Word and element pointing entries
▼▼▼

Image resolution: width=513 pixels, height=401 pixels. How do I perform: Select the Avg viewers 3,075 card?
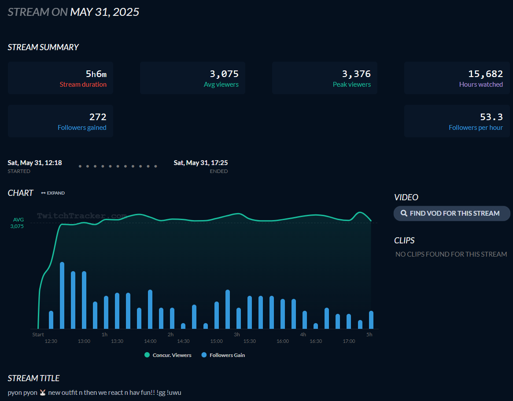point(192,78)
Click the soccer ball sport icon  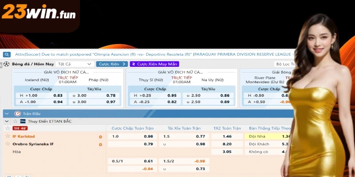(x=7, y=64)

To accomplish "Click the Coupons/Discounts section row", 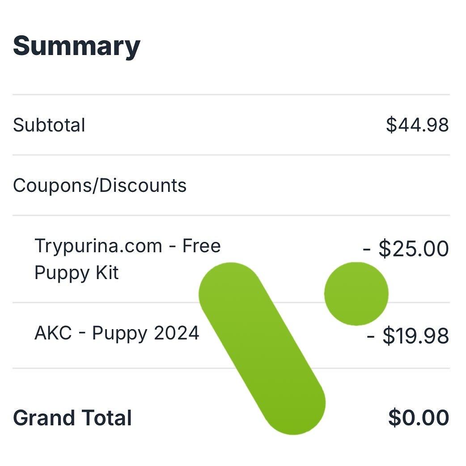I will pos(231,186).
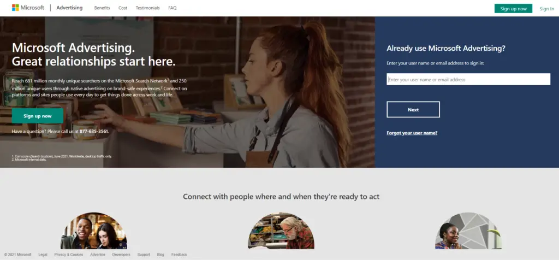Open the Support footer link

tap(144, 255)
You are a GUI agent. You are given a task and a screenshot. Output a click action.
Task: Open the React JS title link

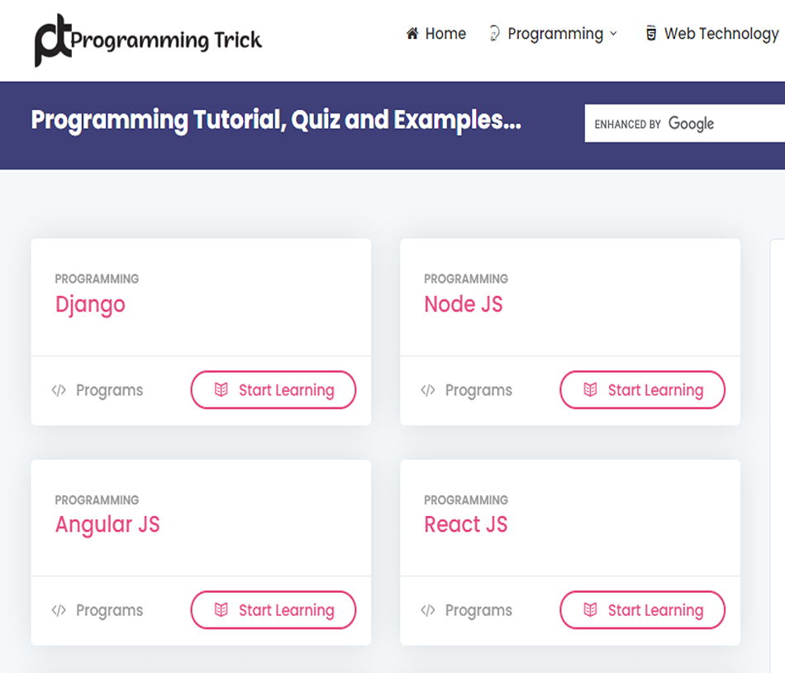pos(465,524)
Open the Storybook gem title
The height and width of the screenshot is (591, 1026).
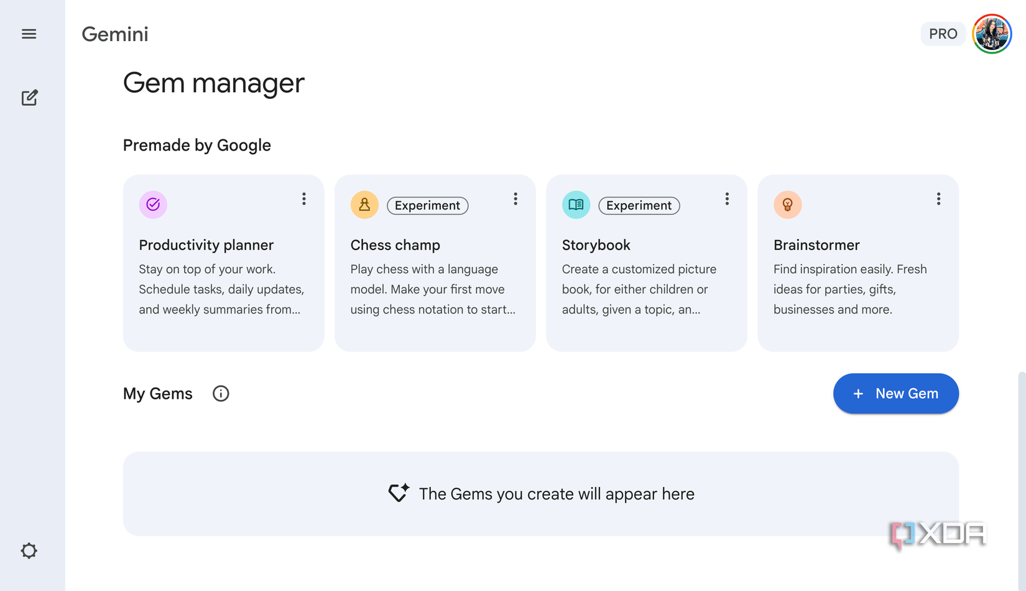point(596,245)
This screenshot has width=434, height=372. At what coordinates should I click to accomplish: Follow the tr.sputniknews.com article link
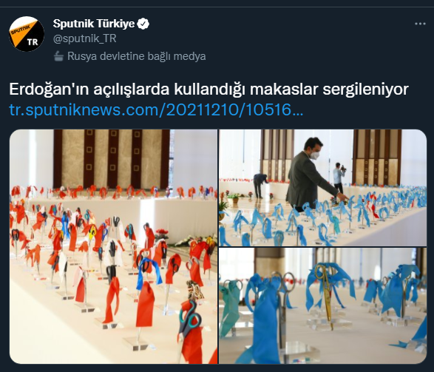156,110
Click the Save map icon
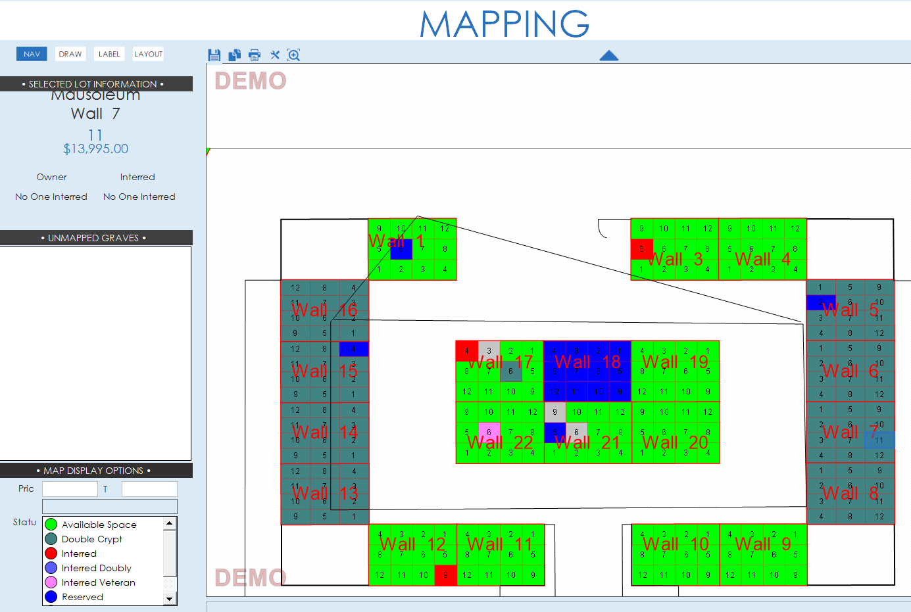The image size is (911, 612). click(x=214, y=55)
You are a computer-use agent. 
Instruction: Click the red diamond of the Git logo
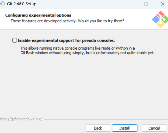click(x=160, y=15)
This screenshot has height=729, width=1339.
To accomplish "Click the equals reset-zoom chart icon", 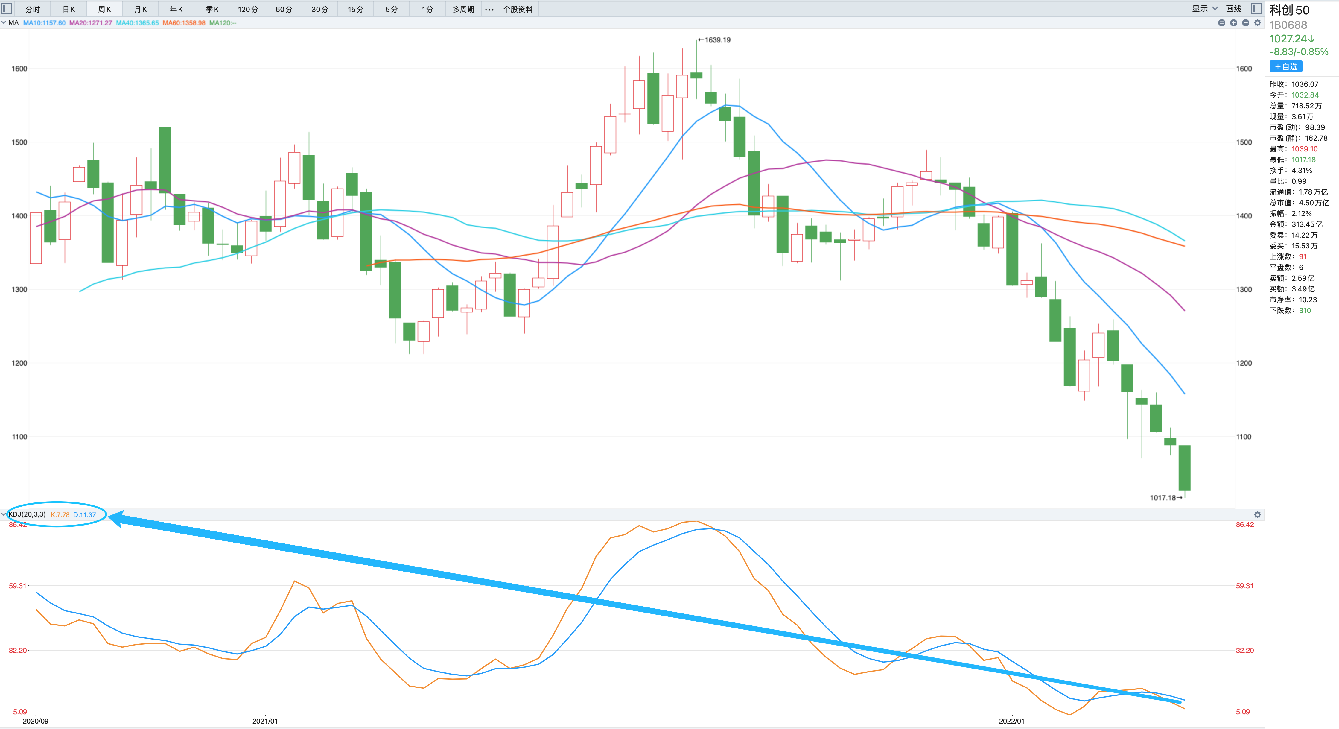I will click(x=1222, y=23).
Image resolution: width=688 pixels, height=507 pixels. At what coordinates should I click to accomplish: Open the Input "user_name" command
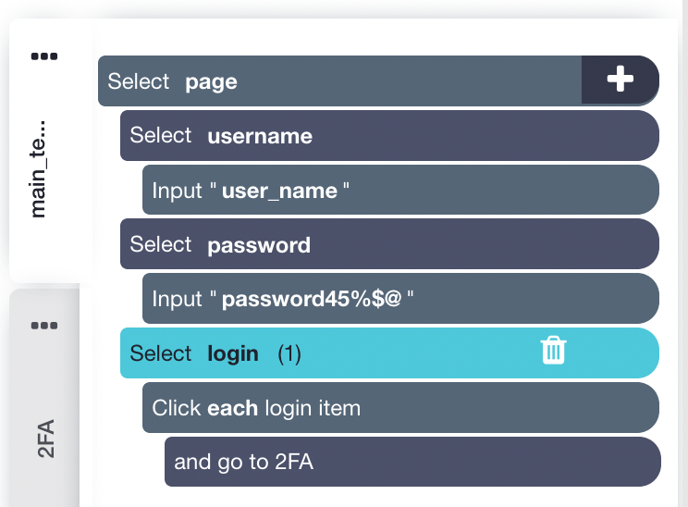tap(399, 191)
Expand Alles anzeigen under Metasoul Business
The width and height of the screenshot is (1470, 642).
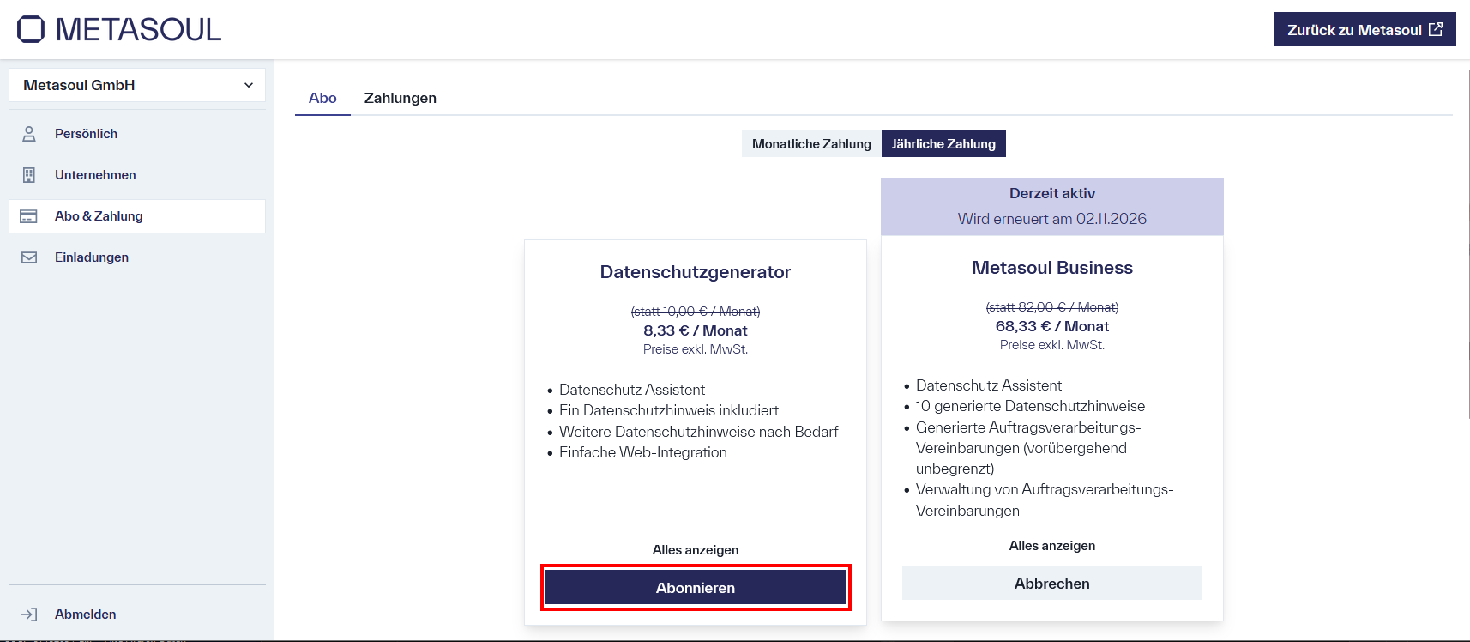point(1051,546)

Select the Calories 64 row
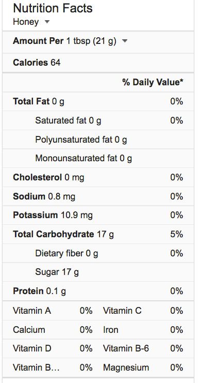click(98, 63)

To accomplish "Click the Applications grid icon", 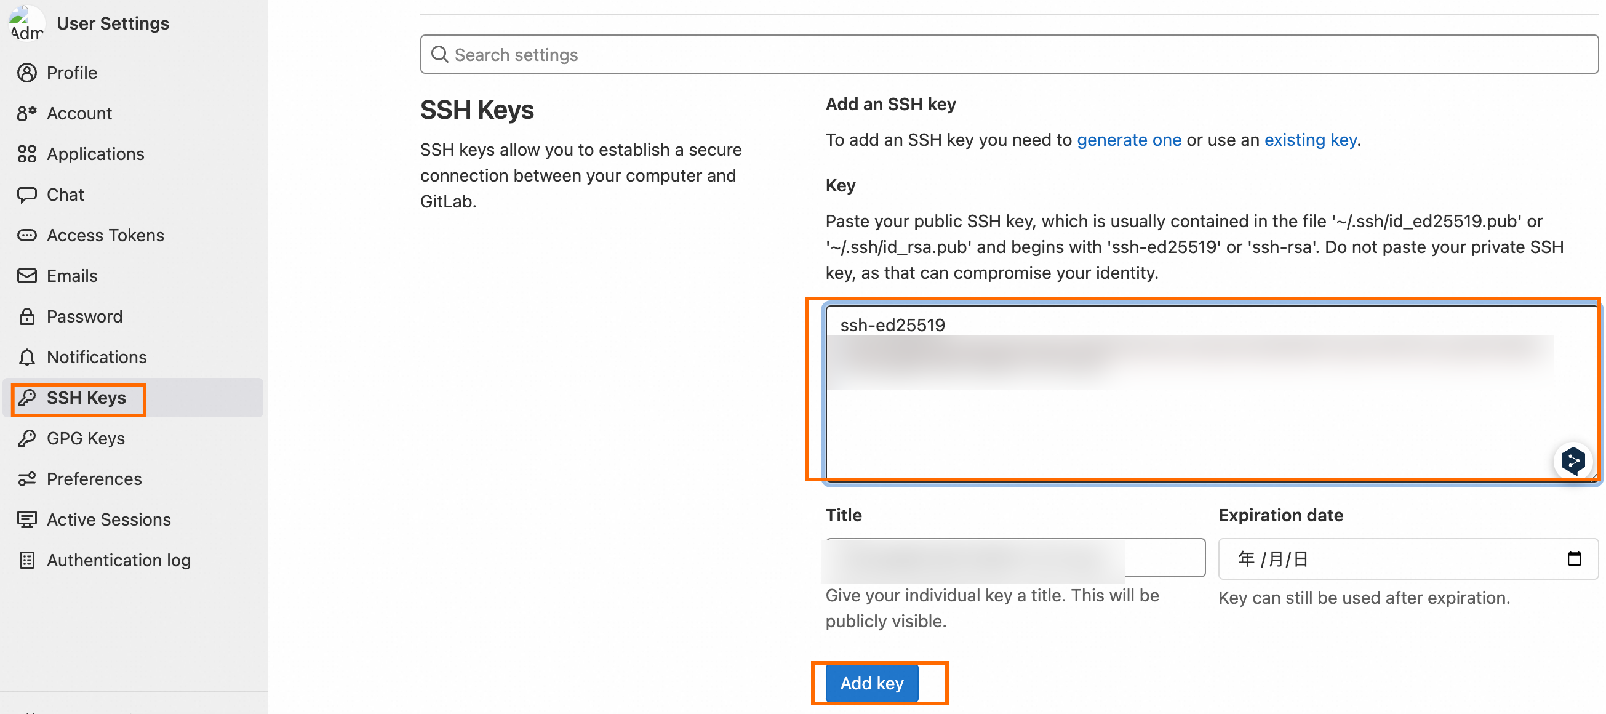I will tap(27, 154).
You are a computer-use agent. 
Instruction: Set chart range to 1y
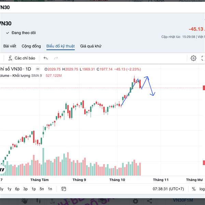(x=9, y=189)
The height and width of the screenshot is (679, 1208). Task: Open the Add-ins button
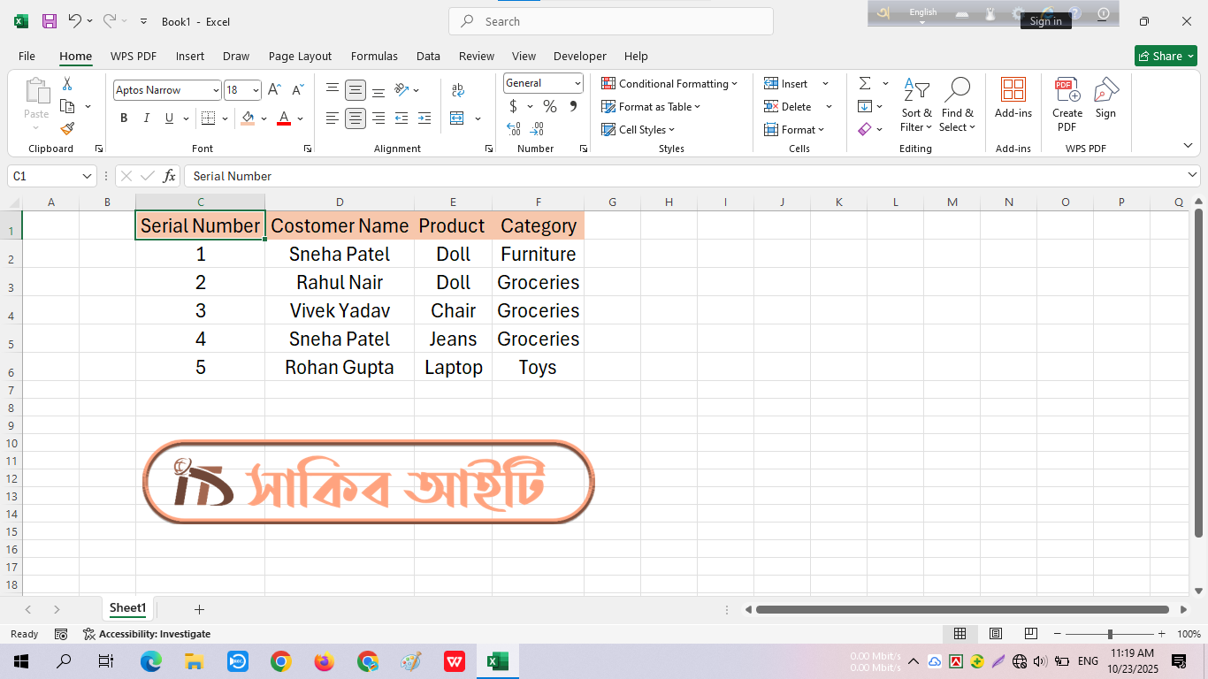1013,98
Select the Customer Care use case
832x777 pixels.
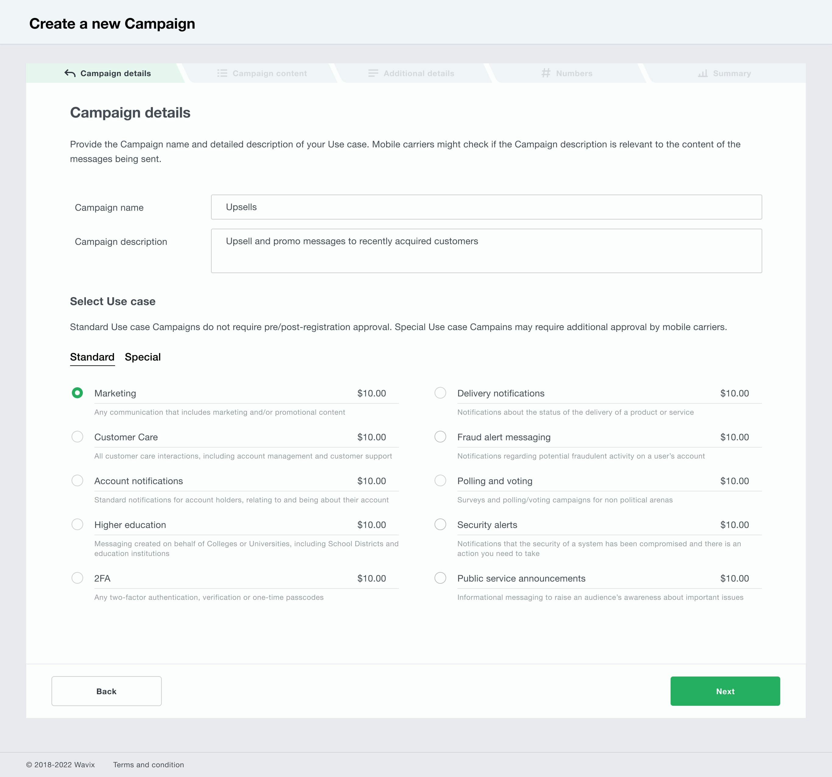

▲▲▲

* [GIVEN INSTRUCTION]: State how many lines of the rows above contain the string "should", treating case as significant, and give only the number.

* [WRITTEN ANSWER]: 2